Records from a dataset
+-------+
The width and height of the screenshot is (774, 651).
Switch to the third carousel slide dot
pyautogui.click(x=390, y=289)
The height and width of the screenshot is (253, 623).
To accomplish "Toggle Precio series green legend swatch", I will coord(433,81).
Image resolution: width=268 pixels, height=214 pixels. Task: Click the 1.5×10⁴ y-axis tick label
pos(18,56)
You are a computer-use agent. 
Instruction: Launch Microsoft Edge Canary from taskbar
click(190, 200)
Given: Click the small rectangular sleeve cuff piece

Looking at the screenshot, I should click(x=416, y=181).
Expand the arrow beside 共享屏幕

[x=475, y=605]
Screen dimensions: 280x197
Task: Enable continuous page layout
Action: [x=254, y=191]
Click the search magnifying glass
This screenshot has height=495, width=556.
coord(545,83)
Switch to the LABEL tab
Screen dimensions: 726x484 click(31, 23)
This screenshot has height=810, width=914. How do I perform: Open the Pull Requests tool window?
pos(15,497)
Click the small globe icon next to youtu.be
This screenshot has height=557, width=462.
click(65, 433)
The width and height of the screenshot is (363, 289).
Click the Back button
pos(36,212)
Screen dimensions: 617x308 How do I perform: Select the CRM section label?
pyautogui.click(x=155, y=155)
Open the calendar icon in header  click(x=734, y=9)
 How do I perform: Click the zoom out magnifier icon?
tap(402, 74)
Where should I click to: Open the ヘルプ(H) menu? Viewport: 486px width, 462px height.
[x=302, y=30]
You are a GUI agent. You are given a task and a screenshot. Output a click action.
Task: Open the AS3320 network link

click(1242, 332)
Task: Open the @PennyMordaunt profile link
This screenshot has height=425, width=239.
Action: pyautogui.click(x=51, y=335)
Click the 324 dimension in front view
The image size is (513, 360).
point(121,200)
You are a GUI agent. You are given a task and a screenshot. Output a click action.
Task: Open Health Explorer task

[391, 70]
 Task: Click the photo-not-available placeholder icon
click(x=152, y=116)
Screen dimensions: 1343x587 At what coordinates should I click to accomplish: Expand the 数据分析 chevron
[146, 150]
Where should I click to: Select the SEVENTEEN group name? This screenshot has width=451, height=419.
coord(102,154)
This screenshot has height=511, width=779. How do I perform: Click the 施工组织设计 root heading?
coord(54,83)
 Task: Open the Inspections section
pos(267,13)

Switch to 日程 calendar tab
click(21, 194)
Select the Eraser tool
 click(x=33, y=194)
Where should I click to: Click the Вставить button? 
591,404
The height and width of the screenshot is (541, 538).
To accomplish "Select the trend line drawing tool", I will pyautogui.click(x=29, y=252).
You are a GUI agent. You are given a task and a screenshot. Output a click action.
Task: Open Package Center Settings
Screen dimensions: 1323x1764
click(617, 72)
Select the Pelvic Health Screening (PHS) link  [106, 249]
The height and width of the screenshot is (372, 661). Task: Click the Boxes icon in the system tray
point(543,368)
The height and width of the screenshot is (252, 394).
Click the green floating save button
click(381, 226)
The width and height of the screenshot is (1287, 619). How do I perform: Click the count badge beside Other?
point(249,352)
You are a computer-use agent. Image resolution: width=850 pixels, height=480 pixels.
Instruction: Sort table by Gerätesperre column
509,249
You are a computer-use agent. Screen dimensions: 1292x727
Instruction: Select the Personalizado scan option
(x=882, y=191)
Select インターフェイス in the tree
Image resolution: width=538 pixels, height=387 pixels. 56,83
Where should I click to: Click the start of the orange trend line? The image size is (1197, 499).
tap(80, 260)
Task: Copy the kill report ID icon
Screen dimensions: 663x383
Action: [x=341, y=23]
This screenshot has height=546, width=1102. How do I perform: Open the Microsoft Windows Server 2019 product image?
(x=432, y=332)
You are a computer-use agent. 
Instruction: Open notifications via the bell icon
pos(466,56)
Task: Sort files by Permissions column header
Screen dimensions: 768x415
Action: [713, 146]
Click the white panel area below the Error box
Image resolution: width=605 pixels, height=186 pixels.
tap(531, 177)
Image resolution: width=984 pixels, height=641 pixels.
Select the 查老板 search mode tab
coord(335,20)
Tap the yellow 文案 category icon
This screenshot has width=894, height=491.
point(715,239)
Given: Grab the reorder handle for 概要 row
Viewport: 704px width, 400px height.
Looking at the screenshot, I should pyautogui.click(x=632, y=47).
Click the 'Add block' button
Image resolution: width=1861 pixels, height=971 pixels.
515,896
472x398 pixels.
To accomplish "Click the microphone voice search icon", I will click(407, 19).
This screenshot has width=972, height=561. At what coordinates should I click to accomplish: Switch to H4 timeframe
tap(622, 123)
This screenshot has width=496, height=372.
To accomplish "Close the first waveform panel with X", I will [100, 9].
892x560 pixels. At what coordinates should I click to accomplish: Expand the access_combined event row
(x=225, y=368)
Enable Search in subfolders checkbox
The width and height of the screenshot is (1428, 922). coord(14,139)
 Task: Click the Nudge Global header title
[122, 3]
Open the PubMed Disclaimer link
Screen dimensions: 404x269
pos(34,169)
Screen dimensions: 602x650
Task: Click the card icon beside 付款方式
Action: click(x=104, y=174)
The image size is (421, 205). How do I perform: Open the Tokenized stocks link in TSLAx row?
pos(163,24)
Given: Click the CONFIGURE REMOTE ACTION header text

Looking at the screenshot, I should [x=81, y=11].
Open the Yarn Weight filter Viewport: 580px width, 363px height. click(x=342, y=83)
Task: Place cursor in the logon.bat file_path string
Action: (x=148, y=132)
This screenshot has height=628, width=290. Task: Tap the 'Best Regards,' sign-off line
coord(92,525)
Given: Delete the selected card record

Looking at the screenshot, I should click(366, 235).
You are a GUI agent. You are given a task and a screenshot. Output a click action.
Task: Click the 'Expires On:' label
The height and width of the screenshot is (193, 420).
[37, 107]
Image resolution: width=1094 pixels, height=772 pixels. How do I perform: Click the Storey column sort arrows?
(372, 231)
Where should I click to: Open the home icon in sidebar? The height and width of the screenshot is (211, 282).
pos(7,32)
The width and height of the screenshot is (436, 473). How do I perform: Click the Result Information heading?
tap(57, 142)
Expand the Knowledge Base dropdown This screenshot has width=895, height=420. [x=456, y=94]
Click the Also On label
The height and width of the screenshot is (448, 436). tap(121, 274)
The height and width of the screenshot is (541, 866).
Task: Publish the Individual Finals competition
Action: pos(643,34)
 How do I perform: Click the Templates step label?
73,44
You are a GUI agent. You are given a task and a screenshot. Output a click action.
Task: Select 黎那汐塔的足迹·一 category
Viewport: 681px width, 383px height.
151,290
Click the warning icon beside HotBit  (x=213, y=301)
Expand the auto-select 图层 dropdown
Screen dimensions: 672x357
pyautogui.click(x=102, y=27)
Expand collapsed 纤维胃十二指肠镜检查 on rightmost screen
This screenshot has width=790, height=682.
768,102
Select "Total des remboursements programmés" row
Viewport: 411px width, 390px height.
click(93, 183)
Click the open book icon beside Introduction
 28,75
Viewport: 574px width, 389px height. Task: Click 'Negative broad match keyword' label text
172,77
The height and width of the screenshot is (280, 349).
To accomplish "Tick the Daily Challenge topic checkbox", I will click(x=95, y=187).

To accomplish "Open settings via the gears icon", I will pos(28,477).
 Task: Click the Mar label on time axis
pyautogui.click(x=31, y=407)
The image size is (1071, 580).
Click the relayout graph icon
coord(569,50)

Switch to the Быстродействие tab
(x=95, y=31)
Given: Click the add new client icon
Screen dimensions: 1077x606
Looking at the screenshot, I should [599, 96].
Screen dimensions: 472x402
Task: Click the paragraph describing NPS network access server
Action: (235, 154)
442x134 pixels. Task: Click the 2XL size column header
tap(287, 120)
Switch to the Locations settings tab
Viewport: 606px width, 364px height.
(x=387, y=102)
+-------+
▶ _Work task_:
Filter the records above for the string "panel" and copy each matching line.

▶ _Problem solution_:
Click the white panel area below the Error box
To accomplish "Close the first waveform panel with X", I will [100, 9].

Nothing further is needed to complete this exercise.